Print media and the Web (and, I imagine, pubs, bookstores, libraries, campaign offices, living rooms, and kitchens) are awash today in touching, sad, and spirited remembrances of Studs Terkel. Below you'll find a few.
- Tribune reporter Patrick T. Reardon on the reactions of different artists and writers around the city, including another exceptional and sensitive Chicago storyteller, Stuart Dybek, who calls Studs his "literary inspiration."
- The editors at the Tribune offer up a nice, punchy tribute to Terkel as a great chronicler of our times.
- Listen to Alex Kotlowitz and other close friends remembering the great oral historian on Chicago Public Radio.
- The Nation on Studs: John Nichols writes on Studs's "Grand Immoderation," his belief in Dennis Kucinich, his problems with the media, and what he wants to remind Barack Obama. Also, read Dennis Kucinich's article on Studs's powerful prose. And here's an interview they ran three years ago with a 93 year old Studs.
- Listen to a broadcast interview with Studs from 2005 on Democracy Now!
- Here is what was most likely the final interview with ol' Studs before he checked out. It includes Studs's take on Sarah Palin: "She's Joe McCarthy in drag!"
- Jon Meacham, writing for the New York Times, considers the reading lists of presidents past, present, and future and reports that Obama's list of personally significant books includes Studs's Working.

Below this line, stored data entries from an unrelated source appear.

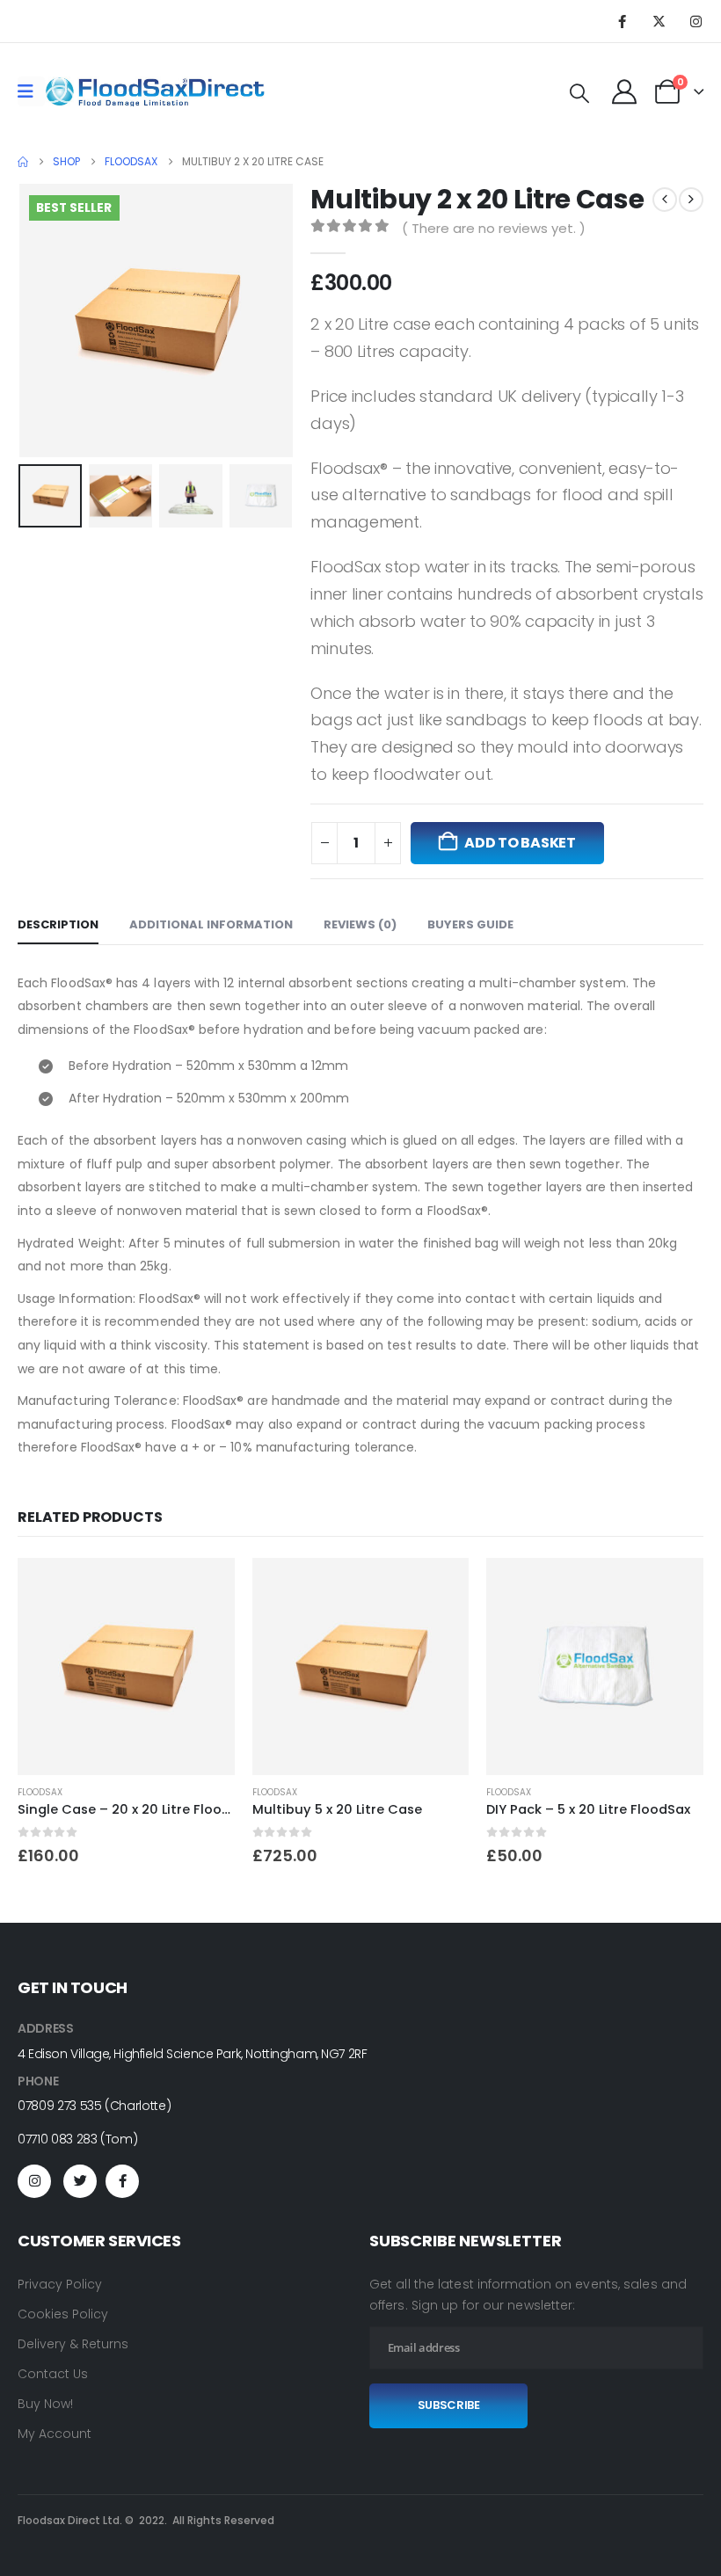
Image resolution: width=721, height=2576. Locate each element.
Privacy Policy (60, 2284)
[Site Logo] (155, 91)
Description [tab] (58, 924)
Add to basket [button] (206, 1587)
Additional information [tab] (211, 924)
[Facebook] (621, 21)
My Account (54, 2433)
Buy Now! (45, 2403)
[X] (658, 21)
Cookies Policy (63, 2314)
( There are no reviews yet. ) (494, 228)
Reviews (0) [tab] (360, 924)
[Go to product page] (126, 1666)
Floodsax (40, 1792)
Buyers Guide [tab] (470, 924)
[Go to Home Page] (23, 161)
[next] (691, 199)
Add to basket (520, 843)
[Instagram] (695, 21)
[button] (579, 94)
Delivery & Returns (73, 2344)
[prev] (664, 199)
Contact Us (53, 2374)
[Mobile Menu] (31, 91)
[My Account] (624, 91)
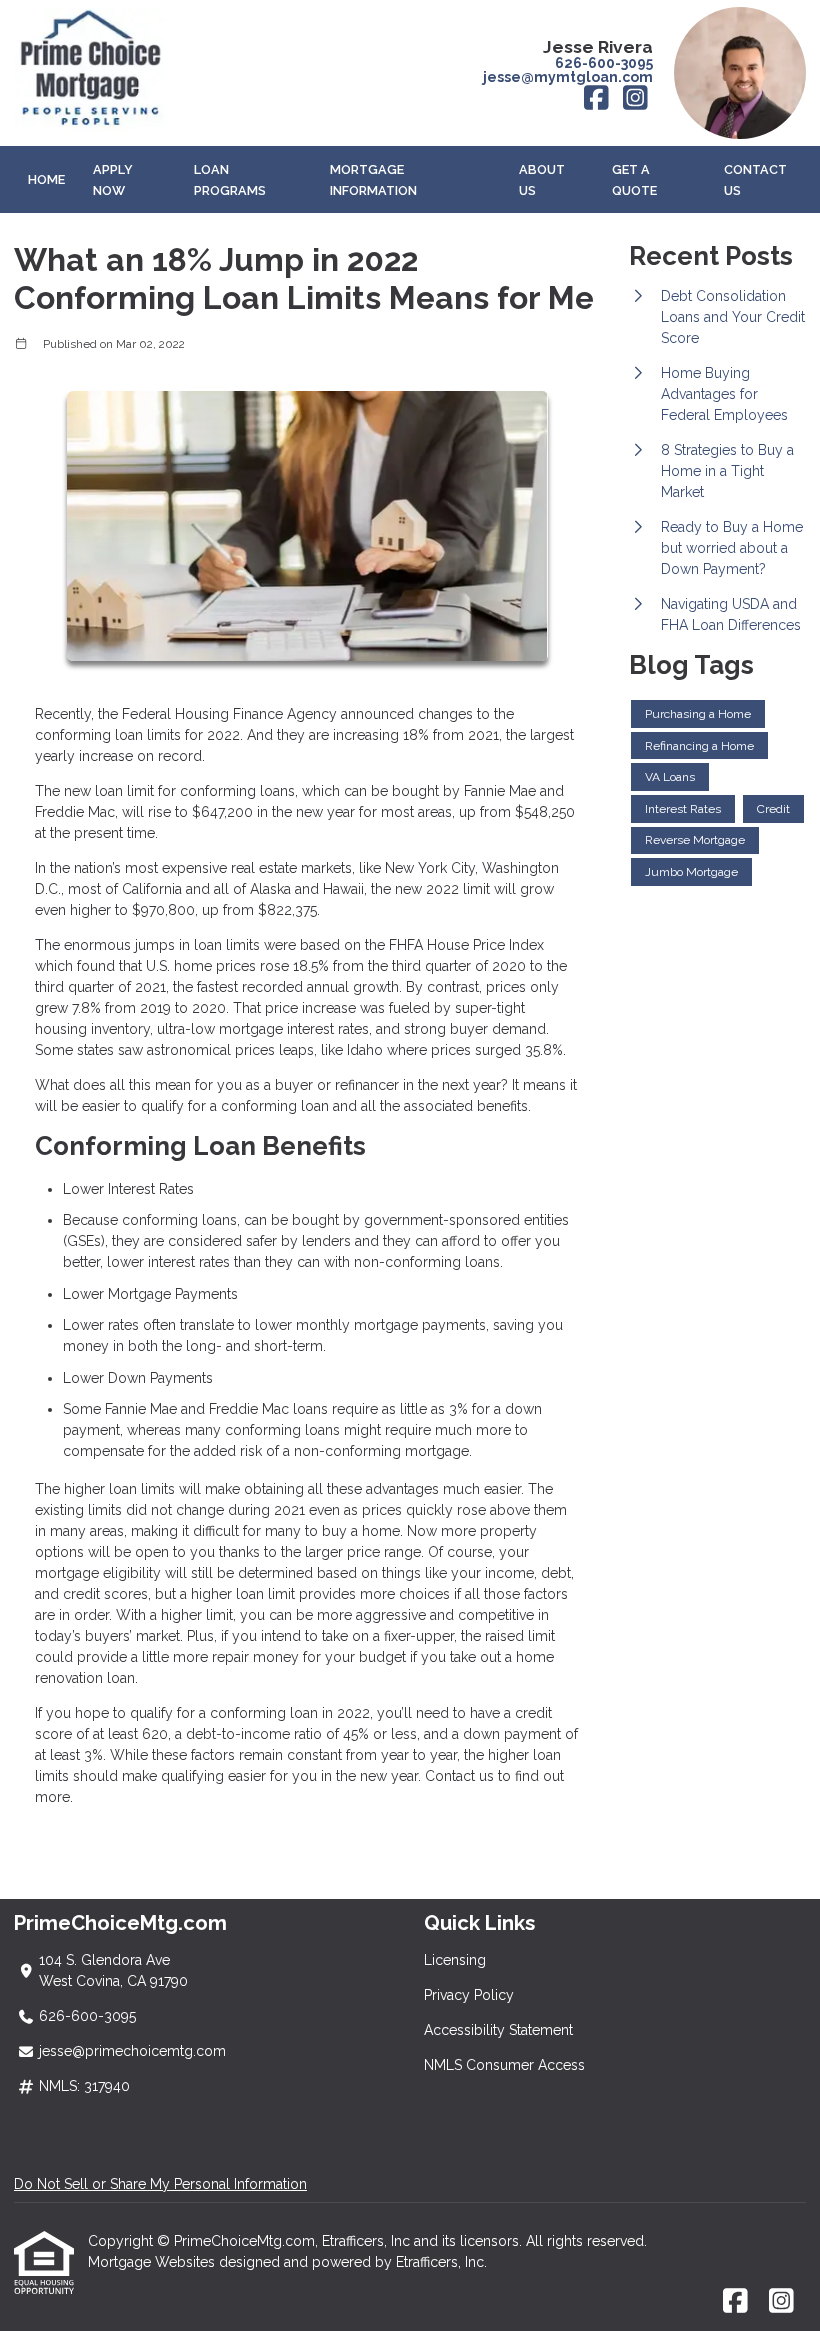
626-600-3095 (604, 63)
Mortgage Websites (153, 2262)
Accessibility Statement (498, 2030)
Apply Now (113, 180)
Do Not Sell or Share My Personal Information (160, 2184)
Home (46, 179)
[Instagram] (635, 99)
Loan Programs (230, 180)
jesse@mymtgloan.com (568, 77)
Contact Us (755, 180)
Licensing (455, 1960)
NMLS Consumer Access (504, 2065)
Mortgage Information (373, 180)
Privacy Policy (469, 1995)
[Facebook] (596, 99)
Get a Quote (634, 180)
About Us (542, 180)
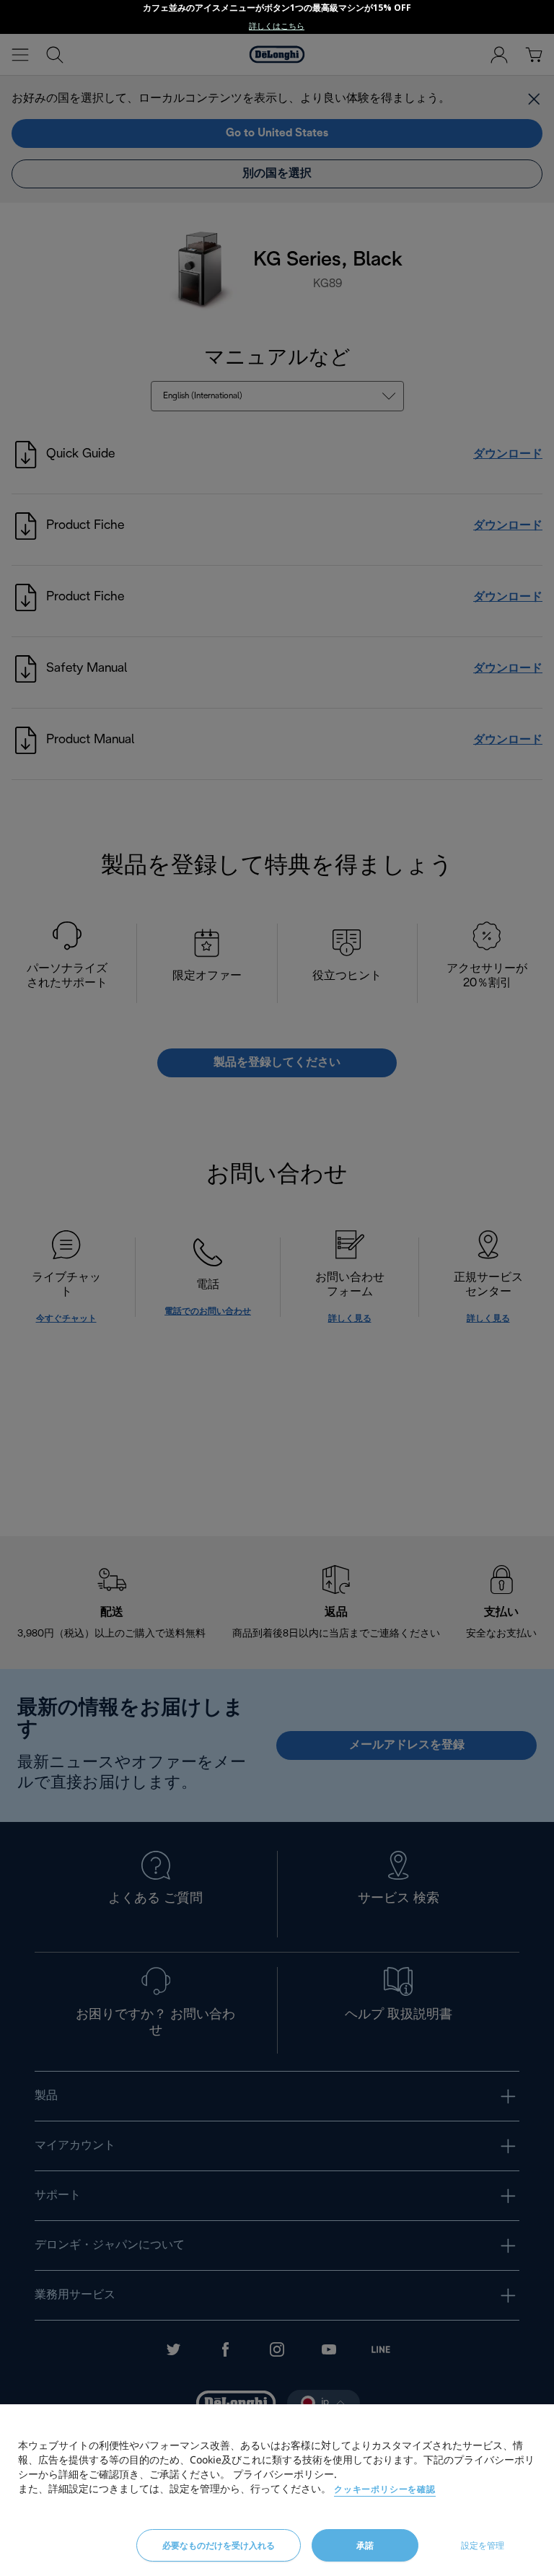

Let the man's life and work galvanize us all to never relent, to commit ourselves indefatigably to achieving a world of justice and art, to lives of activism and storytelling. And music. Jane Addams said, "Nothing could be worse than the fear that one had given up too soon, and left one unexpended effort that might have saved the world." Studs seemed to live by those words - he worked 'til the very end. We take over from here.